Pressure at Schiphol threatens flower imports20 September 2017
Schiphol Airport is full and cannot expand any further. That is unfortunate news for the economic development of the Netherlands. And for the import of flowers.
"We benefit greatly from the import of many roses and other products from around the world. If these products no longer come to us, we shall not have the widest and deepest assortment in the world. That will make us less attractive as a marketplace," explained Edwin Wenink (New Logistic Chain, Royal FloraHolland) in the news programme NOS Journaal.
Increase in holiday flights
The pressure at Schiphol is primarily due to an increase in the number of holiday flights. The lack of possibilities for expanding and the strict compliance with landing slot agreements are disadvantageous for freight transport.

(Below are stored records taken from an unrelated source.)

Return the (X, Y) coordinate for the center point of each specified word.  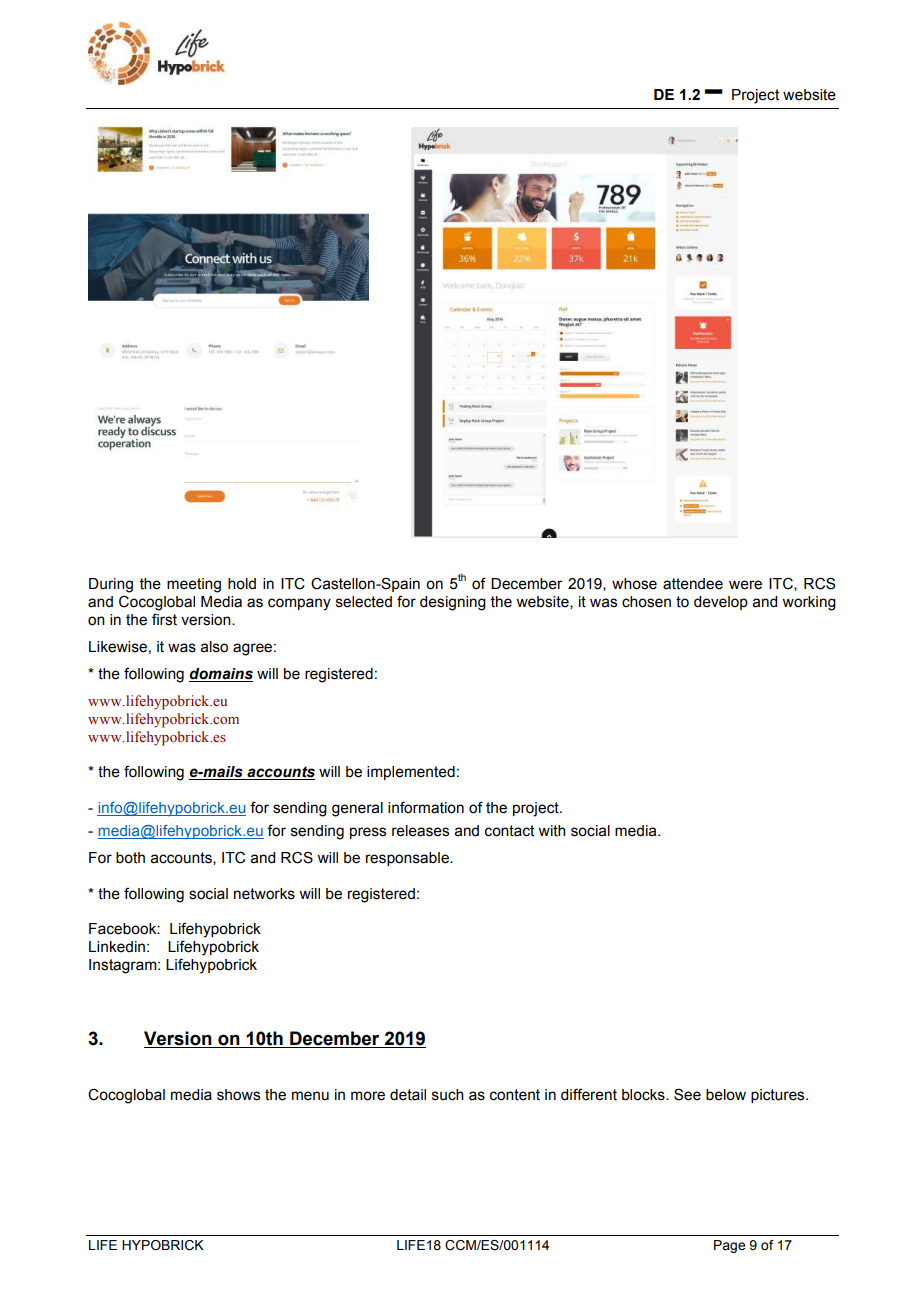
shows (238, 1095)
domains (221, 674)
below (726, 1095)
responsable (408, 859)
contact (509, 831)
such (448, 1095)
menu (310, 1096)
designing (453, 603)
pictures (779, 1096)
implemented (411, 773)
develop (721, 603)
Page (729, 1246)
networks (264, 894)
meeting (194, 585)
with (552, 831)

On 7 September 2017 a hearing was organised in the Lower Chamber of Parliament that involved all interested parties:
- Dutch Airline Pilots Association
- Other parties
Today, another discussion is being held in the Lower Chamber on this topic.
What are landing slots?
To land and to take off, each flight needs a right: a 'slot'. Each quarter, Schiphol sets the maximum slot capacity. Companies must fly using at least 80% of the assigned slots to comply properly. If they do not, then they lose the unused slots. This happens regularly with freight transport that cannot take off as promptly as holiday flights. The unused slots are returned to the pool and assigned to the first company on the waiting list.

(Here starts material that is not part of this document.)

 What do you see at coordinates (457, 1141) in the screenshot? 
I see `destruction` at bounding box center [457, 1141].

Freight capacity at Schiphol
So far, there have always been enough slots available to accommodate everyone on the waiting list. With the growth in the number of flights at Schiphol, this is no longer the case. Freight planes that are forced to relinquish their slots will probably not get them back. These rights are transferred to the passenger flights. If the rules governing the distribution of slots are not changed, then the freight capacity in the fourth quarter of 2017 will shrink by 15%.